--- Records for the exercise Enclosed Below ---
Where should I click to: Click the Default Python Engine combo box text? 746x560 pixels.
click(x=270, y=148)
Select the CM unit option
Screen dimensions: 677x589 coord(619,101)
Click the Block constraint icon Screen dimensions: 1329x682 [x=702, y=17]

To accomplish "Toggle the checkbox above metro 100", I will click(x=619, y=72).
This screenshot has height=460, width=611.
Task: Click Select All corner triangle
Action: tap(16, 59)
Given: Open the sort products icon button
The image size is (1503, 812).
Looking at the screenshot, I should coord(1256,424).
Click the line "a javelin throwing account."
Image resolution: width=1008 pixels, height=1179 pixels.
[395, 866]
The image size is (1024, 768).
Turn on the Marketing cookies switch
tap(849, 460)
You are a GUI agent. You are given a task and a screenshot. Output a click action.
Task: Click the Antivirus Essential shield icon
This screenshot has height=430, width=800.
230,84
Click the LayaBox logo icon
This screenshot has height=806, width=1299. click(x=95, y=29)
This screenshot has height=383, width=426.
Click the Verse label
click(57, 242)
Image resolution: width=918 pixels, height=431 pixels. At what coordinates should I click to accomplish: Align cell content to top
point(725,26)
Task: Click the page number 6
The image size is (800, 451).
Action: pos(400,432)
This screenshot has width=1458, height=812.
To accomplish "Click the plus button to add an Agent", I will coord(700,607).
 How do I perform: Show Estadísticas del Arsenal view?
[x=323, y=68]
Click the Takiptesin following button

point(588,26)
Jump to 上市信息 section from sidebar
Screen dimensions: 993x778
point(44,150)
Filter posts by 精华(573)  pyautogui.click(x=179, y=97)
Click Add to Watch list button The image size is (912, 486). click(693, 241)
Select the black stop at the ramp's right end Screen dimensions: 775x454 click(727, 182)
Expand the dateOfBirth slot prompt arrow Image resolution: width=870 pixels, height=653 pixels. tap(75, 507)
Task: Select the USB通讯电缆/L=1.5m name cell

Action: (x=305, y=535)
--- End of Enclosed Records for the exercise ---
**Work instructions**
Would you output, from the records above, exactly the run of lines that starts at the line containing "Select the CM unit option" and ends at the line containing "Click the Block", and only that run?

**Your response**
Select the CM unit option
Screen dimensions: 677x589 coord(619,101)
Click the Block constraint icon Screen dimensions: 1329x682 [x=702, y=17]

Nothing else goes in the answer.